The Board may not exercise the authorization if after the acquisition
the company or its subsidiary would posses or have as a pledge more
than ten (10) per cent of the company's stock.

The shareholders authorized the Board to decide on a share issue,
through one or several instalments, to be executed by conveying
shares held by the company. An aggregate maximum amount of 1,020,000
shares may be conveyed based on the authorization.
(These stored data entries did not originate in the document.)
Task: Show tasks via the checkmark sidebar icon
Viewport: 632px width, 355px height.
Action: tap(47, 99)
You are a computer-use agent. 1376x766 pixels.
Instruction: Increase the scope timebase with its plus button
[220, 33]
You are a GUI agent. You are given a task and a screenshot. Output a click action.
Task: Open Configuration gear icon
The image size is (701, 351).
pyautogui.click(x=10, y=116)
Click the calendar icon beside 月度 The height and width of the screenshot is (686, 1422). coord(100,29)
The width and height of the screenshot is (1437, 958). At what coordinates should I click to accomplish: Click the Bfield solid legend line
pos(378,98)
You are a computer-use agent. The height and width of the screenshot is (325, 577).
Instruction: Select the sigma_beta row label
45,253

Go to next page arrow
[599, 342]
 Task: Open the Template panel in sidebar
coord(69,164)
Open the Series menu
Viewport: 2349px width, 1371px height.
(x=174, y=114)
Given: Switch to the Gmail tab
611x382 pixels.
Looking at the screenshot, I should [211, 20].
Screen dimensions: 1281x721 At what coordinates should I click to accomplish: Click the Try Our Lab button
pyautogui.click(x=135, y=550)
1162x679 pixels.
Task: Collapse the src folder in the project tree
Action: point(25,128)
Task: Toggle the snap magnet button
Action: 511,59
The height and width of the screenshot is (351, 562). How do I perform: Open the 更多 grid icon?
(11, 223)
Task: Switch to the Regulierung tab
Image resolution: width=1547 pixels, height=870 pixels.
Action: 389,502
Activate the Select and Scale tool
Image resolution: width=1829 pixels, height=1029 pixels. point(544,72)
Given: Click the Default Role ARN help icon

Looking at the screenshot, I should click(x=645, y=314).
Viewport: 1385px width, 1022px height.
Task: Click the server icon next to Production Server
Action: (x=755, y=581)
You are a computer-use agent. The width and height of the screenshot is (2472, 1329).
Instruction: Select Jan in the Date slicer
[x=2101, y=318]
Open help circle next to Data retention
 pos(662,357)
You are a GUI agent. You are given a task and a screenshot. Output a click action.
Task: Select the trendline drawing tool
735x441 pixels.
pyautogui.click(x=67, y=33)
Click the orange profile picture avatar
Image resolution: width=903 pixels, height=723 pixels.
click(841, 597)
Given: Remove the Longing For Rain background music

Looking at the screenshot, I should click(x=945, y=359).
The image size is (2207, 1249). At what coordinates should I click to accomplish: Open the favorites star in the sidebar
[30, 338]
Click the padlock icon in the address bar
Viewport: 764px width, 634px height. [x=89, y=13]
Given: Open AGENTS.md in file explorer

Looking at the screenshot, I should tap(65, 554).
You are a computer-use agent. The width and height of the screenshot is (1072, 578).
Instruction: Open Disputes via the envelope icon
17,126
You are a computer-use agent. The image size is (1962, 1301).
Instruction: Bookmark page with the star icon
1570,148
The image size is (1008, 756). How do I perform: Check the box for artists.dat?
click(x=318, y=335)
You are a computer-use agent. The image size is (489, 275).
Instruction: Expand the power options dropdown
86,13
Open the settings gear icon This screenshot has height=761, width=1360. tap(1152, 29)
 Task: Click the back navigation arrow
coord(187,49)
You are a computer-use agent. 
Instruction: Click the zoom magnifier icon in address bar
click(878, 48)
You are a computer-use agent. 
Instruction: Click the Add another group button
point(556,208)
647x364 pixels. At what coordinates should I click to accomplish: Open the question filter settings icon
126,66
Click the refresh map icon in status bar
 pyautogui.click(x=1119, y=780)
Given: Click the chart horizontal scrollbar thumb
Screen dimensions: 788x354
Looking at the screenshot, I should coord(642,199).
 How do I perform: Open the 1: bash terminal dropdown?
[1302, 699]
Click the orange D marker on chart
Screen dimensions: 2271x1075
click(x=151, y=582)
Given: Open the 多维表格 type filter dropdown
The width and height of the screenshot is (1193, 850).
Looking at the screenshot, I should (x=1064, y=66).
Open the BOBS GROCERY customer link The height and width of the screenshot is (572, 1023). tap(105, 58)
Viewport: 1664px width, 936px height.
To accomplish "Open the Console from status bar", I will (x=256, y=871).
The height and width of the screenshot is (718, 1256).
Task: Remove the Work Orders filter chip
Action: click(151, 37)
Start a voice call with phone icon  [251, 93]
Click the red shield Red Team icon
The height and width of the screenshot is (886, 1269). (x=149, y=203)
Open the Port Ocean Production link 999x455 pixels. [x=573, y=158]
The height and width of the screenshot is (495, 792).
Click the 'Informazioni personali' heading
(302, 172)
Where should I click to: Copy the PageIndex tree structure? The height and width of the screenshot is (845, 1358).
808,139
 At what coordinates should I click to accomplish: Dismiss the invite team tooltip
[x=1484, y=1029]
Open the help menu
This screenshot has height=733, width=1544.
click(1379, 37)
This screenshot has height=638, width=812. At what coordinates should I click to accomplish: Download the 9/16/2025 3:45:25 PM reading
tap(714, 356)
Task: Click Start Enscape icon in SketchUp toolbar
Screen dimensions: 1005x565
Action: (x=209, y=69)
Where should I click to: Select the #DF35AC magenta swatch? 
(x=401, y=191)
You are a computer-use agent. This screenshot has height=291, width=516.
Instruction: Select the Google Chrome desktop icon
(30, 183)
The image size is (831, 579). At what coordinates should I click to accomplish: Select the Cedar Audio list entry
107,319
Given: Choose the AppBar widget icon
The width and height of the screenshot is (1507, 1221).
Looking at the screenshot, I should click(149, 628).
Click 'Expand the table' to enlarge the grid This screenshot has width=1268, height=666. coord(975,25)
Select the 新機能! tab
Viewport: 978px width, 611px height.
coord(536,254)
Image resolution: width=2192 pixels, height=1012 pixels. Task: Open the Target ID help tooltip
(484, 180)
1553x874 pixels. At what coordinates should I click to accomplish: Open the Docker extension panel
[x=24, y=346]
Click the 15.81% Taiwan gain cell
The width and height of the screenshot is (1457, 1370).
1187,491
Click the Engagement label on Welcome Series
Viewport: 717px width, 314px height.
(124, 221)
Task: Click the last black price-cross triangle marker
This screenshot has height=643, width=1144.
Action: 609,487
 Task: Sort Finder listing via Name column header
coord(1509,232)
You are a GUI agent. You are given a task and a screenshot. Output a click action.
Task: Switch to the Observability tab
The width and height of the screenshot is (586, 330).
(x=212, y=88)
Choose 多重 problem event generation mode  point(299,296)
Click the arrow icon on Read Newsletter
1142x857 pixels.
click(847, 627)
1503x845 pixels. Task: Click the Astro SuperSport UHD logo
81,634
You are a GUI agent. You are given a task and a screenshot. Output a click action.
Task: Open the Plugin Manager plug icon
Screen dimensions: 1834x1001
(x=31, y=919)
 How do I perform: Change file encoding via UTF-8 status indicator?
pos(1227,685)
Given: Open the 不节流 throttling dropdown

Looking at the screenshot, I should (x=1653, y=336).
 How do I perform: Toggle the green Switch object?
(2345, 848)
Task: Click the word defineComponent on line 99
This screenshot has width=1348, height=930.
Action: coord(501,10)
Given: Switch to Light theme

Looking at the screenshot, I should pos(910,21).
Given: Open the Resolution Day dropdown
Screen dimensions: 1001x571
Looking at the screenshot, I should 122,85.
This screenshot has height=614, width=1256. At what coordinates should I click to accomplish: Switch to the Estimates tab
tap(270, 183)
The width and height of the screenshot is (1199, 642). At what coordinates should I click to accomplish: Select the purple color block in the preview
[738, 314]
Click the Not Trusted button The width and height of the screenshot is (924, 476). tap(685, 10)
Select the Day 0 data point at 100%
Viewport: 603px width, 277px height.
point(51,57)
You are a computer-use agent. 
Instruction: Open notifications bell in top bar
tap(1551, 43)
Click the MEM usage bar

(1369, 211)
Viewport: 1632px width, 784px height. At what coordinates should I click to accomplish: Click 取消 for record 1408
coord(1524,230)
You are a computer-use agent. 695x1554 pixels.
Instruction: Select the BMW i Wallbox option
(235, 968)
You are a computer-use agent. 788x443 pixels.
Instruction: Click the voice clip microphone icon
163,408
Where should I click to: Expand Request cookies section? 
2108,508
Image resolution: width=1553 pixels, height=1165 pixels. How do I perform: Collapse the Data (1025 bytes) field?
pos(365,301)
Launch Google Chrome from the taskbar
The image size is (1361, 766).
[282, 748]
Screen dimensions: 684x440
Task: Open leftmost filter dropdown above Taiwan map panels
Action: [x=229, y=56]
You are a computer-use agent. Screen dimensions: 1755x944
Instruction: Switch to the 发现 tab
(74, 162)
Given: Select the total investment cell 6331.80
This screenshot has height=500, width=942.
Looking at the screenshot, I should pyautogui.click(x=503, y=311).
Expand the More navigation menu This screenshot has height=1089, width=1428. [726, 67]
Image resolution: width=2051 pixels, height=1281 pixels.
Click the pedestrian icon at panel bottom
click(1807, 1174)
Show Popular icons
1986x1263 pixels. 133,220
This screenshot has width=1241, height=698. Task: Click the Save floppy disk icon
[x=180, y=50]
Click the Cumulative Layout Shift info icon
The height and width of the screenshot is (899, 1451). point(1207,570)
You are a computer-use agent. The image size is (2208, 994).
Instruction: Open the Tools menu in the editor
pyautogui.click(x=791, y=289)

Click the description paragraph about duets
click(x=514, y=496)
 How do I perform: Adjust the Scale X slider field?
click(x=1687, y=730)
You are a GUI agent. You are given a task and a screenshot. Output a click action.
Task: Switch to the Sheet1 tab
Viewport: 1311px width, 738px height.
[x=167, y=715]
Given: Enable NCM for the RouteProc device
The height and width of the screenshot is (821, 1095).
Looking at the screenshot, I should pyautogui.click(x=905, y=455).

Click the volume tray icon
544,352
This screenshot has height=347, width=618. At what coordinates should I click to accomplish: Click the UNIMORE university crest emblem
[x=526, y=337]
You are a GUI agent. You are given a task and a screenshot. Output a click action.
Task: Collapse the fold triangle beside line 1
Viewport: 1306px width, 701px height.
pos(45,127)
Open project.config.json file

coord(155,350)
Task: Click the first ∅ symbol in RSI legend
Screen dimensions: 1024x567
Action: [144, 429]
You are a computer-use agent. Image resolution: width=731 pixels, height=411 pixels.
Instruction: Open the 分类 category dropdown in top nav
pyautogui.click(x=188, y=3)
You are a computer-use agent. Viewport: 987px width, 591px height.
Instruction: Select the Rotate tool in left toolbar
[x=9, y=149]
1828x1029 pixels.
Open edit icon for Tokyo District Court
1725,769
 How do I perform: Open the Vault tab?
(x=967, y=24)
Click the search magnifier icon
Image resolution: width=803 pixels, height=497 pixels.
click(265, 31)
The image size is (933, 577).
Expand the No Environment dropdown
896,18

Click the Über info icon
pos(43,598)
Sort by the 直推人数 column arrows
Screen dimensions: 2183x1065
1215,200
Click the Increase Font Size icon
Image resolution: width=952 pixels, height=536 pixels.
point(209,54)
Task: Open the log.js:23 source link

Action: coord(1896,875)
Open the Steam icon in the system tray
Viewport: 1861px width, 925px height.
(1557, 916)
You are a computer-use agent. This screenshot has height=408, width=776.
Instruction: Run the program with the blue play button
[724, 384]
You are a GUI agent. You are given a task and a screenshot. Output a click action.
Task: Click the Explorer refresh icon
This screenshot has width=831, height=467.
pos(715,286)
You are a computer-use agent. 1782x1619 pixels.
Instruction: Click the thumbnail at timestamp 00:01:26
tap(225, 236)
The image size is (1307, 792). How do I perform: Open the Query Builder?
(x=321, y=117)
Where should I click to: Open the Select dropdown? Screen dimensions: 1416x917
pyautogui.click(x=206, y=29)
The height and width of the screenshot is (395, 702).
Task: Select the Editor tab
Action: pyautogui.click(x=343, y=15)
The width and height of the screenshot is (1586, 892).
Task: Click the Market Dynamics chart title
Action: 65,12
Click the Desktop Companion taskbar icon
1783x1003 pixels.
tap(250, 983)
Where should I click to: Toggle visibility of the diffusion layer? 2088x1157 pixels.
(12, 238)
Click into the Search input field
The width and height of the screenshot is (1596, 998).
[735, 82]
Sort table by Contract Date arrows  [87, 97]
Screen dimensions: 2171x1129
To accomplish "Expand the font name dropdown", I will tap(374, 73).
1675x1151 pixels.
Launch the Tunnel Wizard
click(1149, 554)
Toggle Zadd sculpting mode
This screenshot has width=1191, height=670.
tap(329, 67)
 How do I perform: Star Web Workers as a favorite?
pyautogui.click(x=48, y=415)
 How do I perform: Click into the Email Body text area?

The authorization
will be used for the financing or execution of corporate acquisitions
or other transactions or for other purposes determined by the Board.

The authorization includes the right of the Board of Directors to
decide on all the terms and conditions of the conveyance and thus
also includes the right to convey shares otherwise than in proportion
to the holdings of the shareholders, in deviation from the
shareholders' pre-emptive right on the conditions provided by law.

The authorizations are valid until the Annual Shareholders' Meeting
in 2010, but no more than 18 months from the approval at the
Shareholders' Meeting.

ASPO Plc


Aki Ojanen
CEO

For more information, please contact
Aki Ojanen, +358 9 7595 363, +358 400 106 592
aki.ojanen@aspo.fi

Distribution:
NASDAQ OMX Helsinki
Key Media
www.aspo.com

Aspo is a conglomerate that owns and develops businesses in the
Baltic Sea region focusing on demanding B-to-B customers. The aim of
our strong corporate brands - ESL Shipping, Leipurin, Telko and
Kaukomarkkinat - is to be the market leaders in their sectors. They
are responsible for their own operations, customer relationships and
the development of these. Together they generate Aspo's goodwill.
Aspo's Group structure and business operations are developed
persistently without any predefined schedules.